Task directions =
Every record is to be transcribed exactly as written.

BEGIN

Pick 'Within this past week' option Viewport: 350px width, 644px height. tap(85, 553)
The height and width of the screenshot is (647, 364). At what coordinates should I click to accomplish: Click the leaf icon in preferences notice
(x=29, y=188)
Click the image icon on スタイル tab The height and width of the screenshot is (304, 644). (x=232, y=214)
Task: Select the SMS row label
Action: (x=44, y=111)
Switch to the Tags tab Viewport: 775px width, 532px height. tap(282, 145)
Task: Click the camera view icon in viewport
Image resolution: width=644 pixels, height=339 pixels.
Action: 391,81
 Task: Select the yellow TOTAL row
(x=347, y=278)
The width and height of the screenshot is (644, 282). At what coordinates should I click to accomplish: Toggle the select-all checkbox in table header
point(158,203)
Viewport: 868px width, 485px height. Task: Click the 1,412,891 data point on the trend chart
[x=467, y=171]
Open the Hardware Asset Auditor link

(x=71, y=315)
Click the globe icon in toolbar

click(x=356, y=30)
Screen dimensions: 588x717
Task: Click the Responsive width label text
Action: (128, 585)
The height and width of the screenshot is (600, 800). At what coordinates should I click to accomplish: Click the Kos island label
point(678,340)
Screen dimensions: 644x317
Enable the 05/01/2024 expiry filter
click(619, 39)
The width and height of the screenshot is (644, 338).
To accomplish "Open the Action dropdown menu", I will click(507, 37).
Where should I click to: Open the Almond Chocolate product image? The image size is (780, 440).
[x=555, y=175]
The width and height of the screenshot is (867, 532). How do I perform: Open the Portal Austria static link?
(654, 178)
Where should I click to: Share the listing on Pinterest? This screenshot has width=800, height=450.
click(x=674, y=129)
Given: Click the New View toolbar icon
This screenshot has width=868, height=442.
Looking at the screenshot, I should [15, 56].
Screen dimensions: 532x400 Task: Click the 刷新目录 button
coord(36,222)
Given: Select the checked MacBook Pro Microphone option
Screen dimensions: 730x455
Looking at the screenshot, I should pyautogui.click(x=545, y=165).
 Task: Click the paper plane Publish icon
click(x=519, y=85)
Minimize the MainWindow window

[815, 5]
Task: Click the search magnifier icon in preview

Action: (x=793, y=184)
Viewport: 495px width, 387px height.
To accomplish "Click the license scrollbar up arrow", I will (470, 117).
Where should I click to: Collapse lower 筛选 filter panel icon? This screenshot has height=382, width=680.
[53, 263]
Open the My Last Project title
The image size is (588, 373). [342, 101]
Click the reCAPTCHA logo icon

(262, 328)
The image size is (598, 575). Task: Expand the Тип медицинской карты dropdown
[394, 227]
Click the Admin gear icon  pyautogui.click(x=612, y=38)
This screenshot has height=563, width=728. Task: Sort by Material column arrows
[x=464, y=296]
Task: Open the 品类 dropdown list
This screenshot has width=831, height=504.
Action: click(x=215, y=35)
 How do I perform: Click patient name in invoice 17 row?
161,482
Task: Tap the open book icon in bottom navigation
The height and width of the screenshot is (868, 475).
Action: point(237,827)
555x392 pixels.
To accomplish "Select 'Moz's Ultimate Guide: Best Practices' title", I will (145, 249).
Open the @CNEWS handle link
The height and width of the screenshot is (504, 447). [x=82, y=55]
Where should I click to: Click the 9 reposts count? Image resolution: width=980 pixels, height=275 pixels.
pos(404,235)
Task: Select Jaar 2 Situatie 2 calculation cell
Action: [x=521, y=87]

END

Completed task =
Pick 'Within this past week' option Viewport: 350px width, 644px height. tap(85, 553)
The height and width of the screenshot is (647, 364). At what coordinates should I click to accomplish: Click the leaf icon in preferences notice
(x=29, y=188)
Click the image icon on スタイル tab The height and width of the screenshot is (304, 644). (x=232, y=214)
Task: Select the SMS row label
Action: (x=44, y=111)
Switch to the Tags tab Viewport: 775px width, 532px height. tap(282, 145)
Task: Click the camera view icon in viewport
Image resolution: width=644 pixels, height=339 pixels.
Action: 391,81
 Task: Select the yellow TOTAL row
(x=347, y=278)
The width and height of the screenshot is (644, 282). At what coordinates should I click to accomplish: Toggle the select-all checkbox in table header
point(158,203)
Viewport: 868px width, 485px height. Task: Click the 1,412,891 data point on the trend chart
[x=467, y=171]
Open the Hardware Asset Auditor link

(x=71, y=315)
Click the globe icon in toolbar

click(x=356, y=30)
Screen dimensions: 588x717
Task: Click the Responsive width label text
Action: (128, 585)
The height and width of the screenshot is (600, 800). At what coordinates should I click to accomplish: Click the Kos island label
point(678,340)
Screen dimensions: 644x317
Enable the 05/01/2024 expiry filter
click(619, 39)
The width and height of the screenshot is (644, 338).
To accomplish "Open the Action dropdown menu", I will click(507, 37).
Where should I click to: Open the Almond Chocolate product image? The image size is (780, 440).
[x=555, y=175]
The width and height of the screenshot is (867, 532). How do I perform: Open the Portal Austria static link?
(654, 178)
Where should I click to: Share the listing on Pinterest? This screenshot has width=800, height=450.
click(x=674, y=129)
Given: Click the New View toolbar icon
This screenshot has width=868, height=442.
Looking at the screenshot, I should [15, 56].
Screen dimensions: 532x400 Task: Click the 刷新目录 button
coord(36,222)
Given: Select the checked MacBook Pro Microphone option
Screen dimensions: 730x455
Looking at the screenshot, I should pyautogui.click(x=545, y=165).
 Task: Click the paper plane Publish icon
click(x=519, y=85)
Minimize the MainWindow window

[815, 5]
Task: Click the search magnifier icon in preview

Action: (x=793, y=184)
Viewport: 495px width, 387px height.
To accomplish "Click the license scrollbar up arrow", I will (470, 117).
Where should I click to: Collapse lower 筛选 filter panel icon? This screenshot has height=382, width=680.
[53, 263]
Open the My Last Project title
The image size is (588, 373). [342, 101]
Click the reCAPTCHA logo icon

(262, 328)
The image size is (598, 575). Task: Expand the Тип медицинской карты dropdown
[394, 227]
Click the Admin gear icon  pyautogui.click(x=612, y=38)
This screenshot has height=563, width=728. Task: Sort by Material column arrows
[x=464, y=296]
Task: Open the 品类 dropdown list
This screenshot has width=831, height=504.
Action: click(x=215, y=35)
 How do I perform: Click patient name in invoice 17 row?
161,482
Task: Tap the open book icon in bottom navigation
The height and width of the screenshot is (868, 475).
Action: point(237,827)
555x392 pixels.
To accomplish "Select 'Moz's Ultimate Guide: Best Practices' title", I will (145, 249).
Open the @CNEWS handle link
The height and width of the screenshot is (504, 447). [x=82, y=55]
Where should I click to: Click the 9 reposts count? Image resolution: width=980 pixels, height=275 pixels.
pos(404,235)
Task: Select Jaar 2 Situatie 2 calculation cell
Action: [x=521, y=87]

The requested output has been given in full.